Outside observers would not be faulted for believing that companies in Silicon Valley were about to roll over the entire automotive industry and take over personal mobility in the coming months based on news coverage. However, as many veterans of the technology industry have become painfully aware of, the reality is that building vehicles to safely transport the world’s population is far more difficult than just writing an app and publishing it to an online store.
Horse Before the Cart
Assembling a suite of sensors and writing the basic software to control a vehicle are actually the easy parts. Before that package can become a real product, you need a vehicle. Google developed its automated driving system in 2009 by hiring many of the top brains from Stanford, Carnegie Mellon, and several automakers that had previously created winning vehicles in the DARPA Grand Challenge program between 2004 and 2007. Then Google went to local Toyota and Lexus dealers and bought vehicles one or two at a time. Companies like Cruise Automation and Uber followed similar paths. In order to commercialize a system, they will need to invest billions more to develop and manufacture vehicles or find an automaker partner willing to supply cars.

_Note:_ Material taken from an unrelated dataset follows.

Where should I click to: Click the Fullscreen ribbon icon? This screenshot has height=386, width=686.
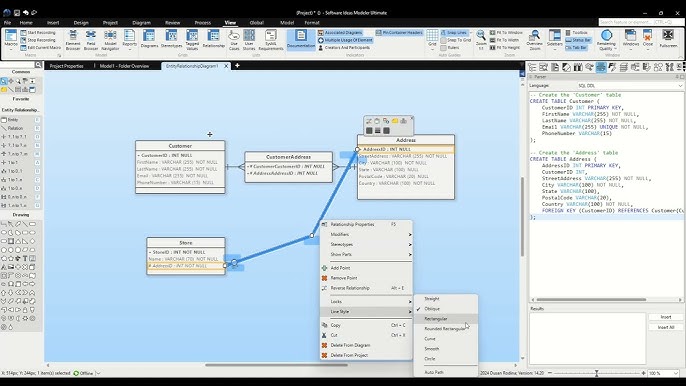coord(668,39)
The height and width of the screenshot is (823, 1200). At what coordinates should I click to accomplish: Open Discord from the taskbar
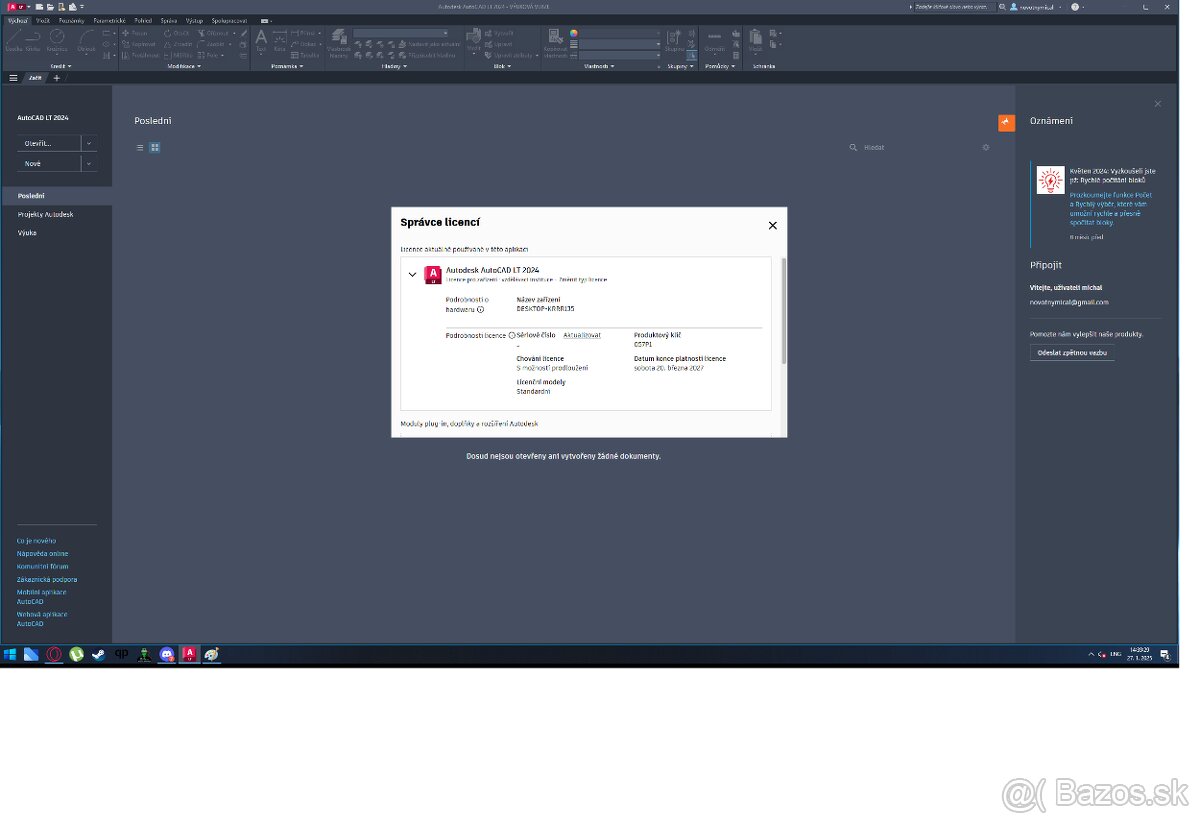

Uber is reported to have lost more than $3 billion in 2016 without capital investment in vehicles or manufacturing. The world’s major automakers already have the engineering and manufacturing infrastructure in place, and many of them have been working on autonomous technology for far longer than Silicon Valley. Major automakers understand the intricacies of developing, validating, and certifying vehicles for profitable production.
At Navigant Research, we believe the leading automakers are learning what it takes to develop automated vehicles faster than new entrants can learn how to build cars. Companies like Ford, GM, Nissan, and Daimler also understand the regulatory and product liability hurdles faced by bringing automation to the world’s roads. These companies have heavily invested in controlling and understanding the key technologies required to make vehicles and automated driving system work seamlessly.
Just Around the Corner
The leading companies in this field are also rapidly developing their own in-house mobility services so that they can provide consumer access to automated driving systems while retaining control of vehicle manufacturing. This will help to ensure that the vehicles are properly maintained and updated—something that is key to safe and proper use within the early years of deployment.
Technology companies like Waymo and nuTonomy, as well as suppliers like Delphi and ZF, will have an important role to play in the new mobility ecosystem. But for now, automakers lead in the automated driving system race.